Many of us fail to notice we can be devastated merely neglecting to change lanes on the way downtown. We fail to notice we can be hammered each day merely by glances and comments. We manage tiny details and we fret over a bit of confidence. We are not so strong.
Hemingway said,
If people bring so much courage to this world the world has to kill them to break them, so of course it kills them. The world breaks every one and afterward many are strong at the broken places. But those that it will not break it kills. It kills the very good and the very gentle and the very brave impartially. If you are none of these you can be sure it will kill you too but there will be no special hurry.
So it is a cruel place here. To stand with children. To reconcile death and dilute death in the cup of your heart. We are not built for this. It is an imperfect world we make better in our good ways. You have been this courage.
Graham Greene said,
‘Oh,’ the priest said, ‘that’s another thing altogether—God is love. I don’t say the heart doesn’t feel a taste of it, but what a taste. The smallest glass of love mixed with a pint pot of ditch-water. We wouldn’t recognize that love. It might even look like hate. It would be enough to scare us—God’s love. It set fire to a bush in the desert, didn’t it, and smashed open graves and set the dead walking in the dark. Oh, a man like me would run a mile to get away if he felt that love around.’
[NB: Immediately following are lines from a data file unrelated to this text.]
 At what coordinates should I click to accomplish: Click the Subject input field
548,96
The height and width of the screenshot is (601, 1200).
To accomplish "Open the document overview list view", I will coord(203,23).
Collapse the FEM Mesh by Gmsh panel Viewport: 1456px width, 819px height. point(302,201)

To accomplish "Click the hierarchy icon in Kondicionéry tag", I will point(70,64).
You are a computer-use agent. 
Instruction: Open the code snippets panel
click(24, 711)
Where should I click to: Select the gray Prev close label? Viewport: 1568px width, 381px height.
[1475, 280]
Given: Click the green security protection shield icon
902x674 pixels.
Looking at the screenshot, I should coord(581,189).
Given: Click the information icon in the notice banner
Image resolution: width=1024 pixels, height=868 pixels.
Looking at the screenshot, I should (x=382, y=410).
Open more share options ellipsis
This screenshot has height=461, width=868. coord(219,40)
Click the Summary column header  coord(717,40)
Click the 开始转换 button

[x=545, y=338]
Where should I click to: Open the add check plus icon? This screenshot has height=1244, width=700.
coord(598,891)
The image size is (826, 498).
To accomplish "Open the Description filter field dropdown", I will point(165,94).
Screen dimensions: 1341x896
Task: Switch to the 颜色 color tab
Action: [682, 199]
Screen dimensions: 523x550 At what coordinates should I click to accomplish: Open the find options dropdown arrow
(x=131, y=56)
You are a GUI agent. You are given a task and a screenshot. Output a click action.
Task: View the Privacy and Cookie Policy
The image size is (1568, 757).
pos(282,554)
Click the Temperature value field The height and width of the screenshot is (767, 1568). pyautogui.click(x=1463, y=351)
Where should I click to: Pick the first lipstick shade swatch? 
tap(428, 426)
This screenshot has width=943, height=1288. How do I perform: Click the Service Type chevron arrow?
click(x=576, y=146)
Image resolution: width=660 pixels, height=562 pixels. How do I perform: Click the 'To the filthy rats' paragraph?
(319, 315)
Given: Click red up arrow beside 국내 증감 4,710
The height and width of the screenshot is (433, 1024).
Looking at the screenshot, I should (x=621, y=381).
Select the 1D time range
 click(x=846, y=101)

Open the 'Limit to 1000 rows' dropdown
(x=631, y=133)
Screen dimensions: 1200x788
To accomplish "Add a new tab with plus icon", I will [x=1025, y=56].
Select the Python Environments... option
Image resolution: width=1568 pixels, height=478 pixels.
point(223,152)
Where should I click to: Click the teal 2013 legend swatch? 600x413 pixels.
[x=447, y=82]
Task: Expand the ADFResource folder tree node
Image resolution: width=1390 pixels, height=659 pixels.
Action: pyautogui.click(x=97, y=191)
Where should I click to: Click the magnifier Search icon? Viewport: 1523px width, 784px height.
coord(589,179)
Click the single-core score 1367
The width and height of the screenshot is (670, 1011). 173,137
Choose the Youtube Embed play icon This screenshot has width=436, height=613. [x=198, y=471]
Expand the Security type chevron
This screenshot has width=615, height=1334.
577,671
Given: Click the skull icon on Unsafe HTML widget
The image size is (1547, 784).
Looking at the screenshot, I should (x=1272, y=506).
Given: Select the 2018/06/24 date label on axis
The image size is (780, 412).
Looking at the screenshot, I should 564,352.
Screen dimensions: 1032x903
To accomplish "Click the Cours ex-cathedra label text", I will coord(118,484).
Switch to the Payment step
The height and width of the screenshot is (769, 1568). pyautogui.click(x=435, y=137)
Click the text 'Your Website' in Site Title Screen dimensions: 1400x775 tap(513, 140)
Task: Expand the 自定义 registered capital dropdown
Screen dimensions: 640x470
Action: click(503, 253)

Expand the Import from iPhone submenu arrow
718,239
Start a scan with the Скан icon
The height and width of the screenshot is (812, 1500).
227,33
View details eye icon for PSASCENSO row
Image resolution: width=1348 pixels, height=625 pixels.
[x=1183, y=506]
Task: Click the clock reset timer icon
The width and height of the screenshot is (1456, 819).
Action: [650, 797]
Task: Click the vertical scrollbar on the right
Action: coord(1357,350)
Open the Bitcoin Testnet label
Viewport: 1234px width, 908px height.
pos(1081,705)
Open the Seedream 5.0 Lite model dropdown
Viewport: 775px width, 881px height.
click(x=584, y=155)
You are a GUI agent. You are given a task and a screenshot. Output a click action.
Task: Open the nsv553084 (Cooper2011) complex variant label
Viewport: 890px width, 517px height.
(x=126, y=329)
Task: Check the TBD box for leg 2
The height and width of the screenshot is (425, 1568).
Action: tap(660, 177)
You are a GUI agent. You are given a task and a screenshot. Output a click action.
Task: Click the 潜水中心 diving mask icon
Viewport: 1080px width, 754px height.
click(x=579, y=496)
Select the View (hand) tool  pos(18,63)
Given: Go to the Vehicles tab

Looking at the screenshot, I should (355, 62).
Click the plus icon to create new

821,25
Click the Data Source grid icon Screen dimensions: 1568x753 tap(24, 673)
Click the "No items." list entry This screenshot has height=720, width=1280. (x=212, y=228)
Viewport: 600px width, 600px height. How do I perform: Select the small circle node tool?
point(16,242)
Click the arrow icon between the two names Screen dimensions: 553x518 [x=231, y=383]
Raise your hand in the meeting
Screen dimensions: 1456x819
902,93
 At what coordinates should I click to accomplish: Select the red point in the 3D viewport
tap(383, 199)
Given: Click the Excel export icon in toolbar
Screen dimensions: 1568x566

We are tender things, inside a nuclear star, shielded by so little. You are this courage.
It is a simple world too. Great complex things may not happen here. It might be that only ordinary things can exist under this cosmic storm pressed to dirt by gravity!
A glimpse says we are honored. Another says we have touched a heart. A friend is tender or we are tender with a friend. A spring warmth begins us again. We were brave and did not notice winter.
There is another thing. Love. Oh why is this omitted from every Constitution? There’s nothing in us but love. It is our cellular engine, some say, and burst the Universe days ago, some believe, and is our quest under the onion’s peel. We haven’t said much of it. Oh why is our love not the entire curricula? It is what we know too little of and what we most require. We are all siblings here, with you; not one of us is finished in this schooling.
What can be said? “Grant me the abandon to be a fool in this loving moment! I demand to revel in this loving moment! Do not dare to take this loving moment!” Our next day a necklace of these stubborn jewels, some pearls on the floor, and some links broken, and some love to never be… to have loved and lost and a’ that…. We’re fools for it, nuts for it, lost in it, breathing bliss and blues….
Hillel says,
If I am for myself only, what am I?
If I am for others only, who am I?
If not now, when?
I’m saying we will always be nervous, incapable, foolish…. And so what? They say the difference between a good dancer and a bad dancer is the good dancer isn’t paying attention to themselves but to dancing.
Was it Kahlil Gibran or Rudyard Kipling?
Earth. You invite me to joy and then deny it.
That is like saying, “Turn the goblet and spill it not.”